Parece que Lucas quiere ya, en este pasaje, presentar la Iglesia que vive la experiencia post-pascual del encuentro con Jesús resucitado; conocido es, de hecho, las muchas llamadas al pasaje de Juan 21, 1-8. Jesús escoge una barca y escoge a Pedro y, desde la barca, llama a hombres y mujeres, hijos e hijas, a continuar su misión. Conocido es también que el verbo “boga mar adentro” está en singular, referido a Pedro que recibe el encargo de guía, pero la acción de la pesca es en plural: “¡Tiren las redes!”, referida a todos aquéllos que quieran adherirse para participar en la misión. ¡Es bella y luminosa, es gozosa esta única misión y fatiga para todos! Es la misión apostólica, que empieza ahora, en obediencia a la Palabra del Señor y que llegará bogando por el mar a todos los rincones de la tierra.

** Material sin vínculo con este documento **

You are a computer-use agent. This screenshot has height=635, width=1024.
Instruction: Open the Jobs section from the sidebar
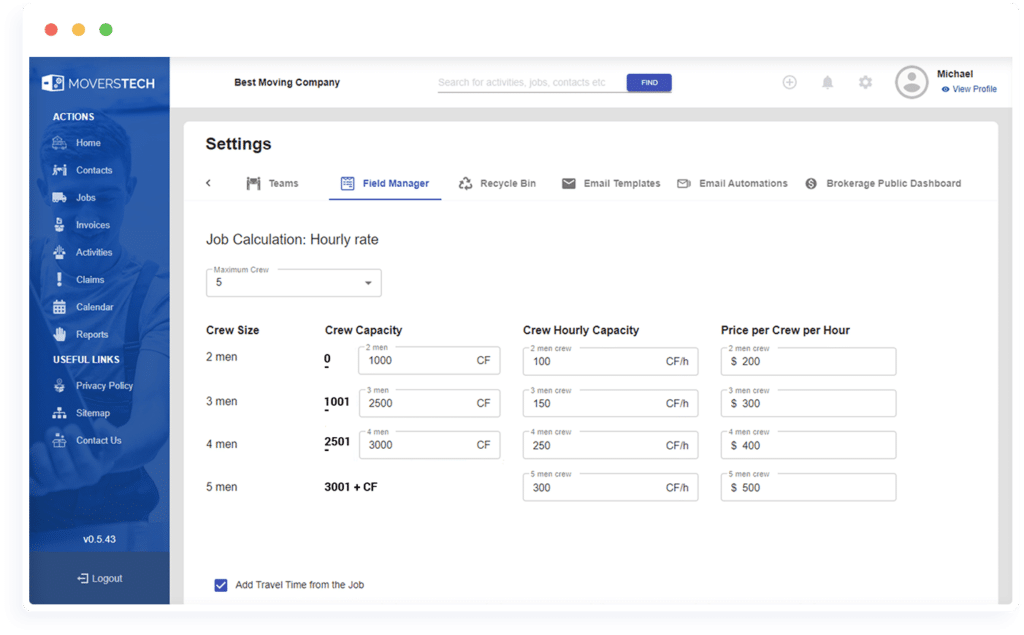(86, 197)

Es interesante notar que el vocablo usado por San Lucas para indicar la misión que Jesús confía Pedro y con él a todos nosotros, cuando le dice: “No temas... tu serás pescador de hombres”. Aquí no se usa el mismo término que encontramos ya en Mt. 4, 18 ss., en Mc 1, 16 o también en este pasaje al vers. 2, simplemente pescador; aquí hay una palabra nueva, que aparece sólo dos veces en todo el Nuevo Testamento y que deriva del verbo “capturar”, en el sentido de “prender vivo y mantener con vida”. Los pescadores del Señor, en efecto, echan las redes en el mar del mundo para ofrecer a los hombres la Vida, para sacarlos de los abismos y hacerlos volver a la verdadera vida. Pedro y los otros, nosotros y nuestros compañeros de navegación en este mundo, podemos continuar, si queremos, en cualquier estado en que nos encontremos, aquella misma hermosa misión suya de enviados del Padre “a salvar lo que estaba perdido” (Lc 19, 10).

Aclama a Dios, tierra entera, canta a su nombre glorioso, dale honor con alabanzas, digan a Dios: ¡Qué admirables tus obras! La tierra entera se postra ante ti y canta para ti, canta en tu honor. Vengan y vean las obras de Dios, sus hazañas en favor del hombre: convirtió el mar en tierra firme y cruzaron el río a pie. ¡Alegrémonos en él por aquello! Bendigan, pueblos, a nuestro Dios, hagan que se oiga su alabanza; él nos devuelve a la vida, no deja que vacilen nuestros pies. Tú nos probaste, oh Dios, nos purgaste igual que a la plata; tú nos condujiste a la trampa, pusiste una correa a nuestros lomos, cabalgadura de hombres nos hiciste; pasamos por el fuego y el agua, pero luego nos sacaste a la abundancia. Entraré con víctimas en tu Casa, cumpliré mis promesas, las que hicieron mis labios y en la angustia pronunció mi boca. Vengan, escuchen y les contaré, ustedes, los que están por Dios, todo lo que ha hecho por mí. Mi boca lo invocó, mi lengua lo ensalzó. Pero Dios me ha escuchado.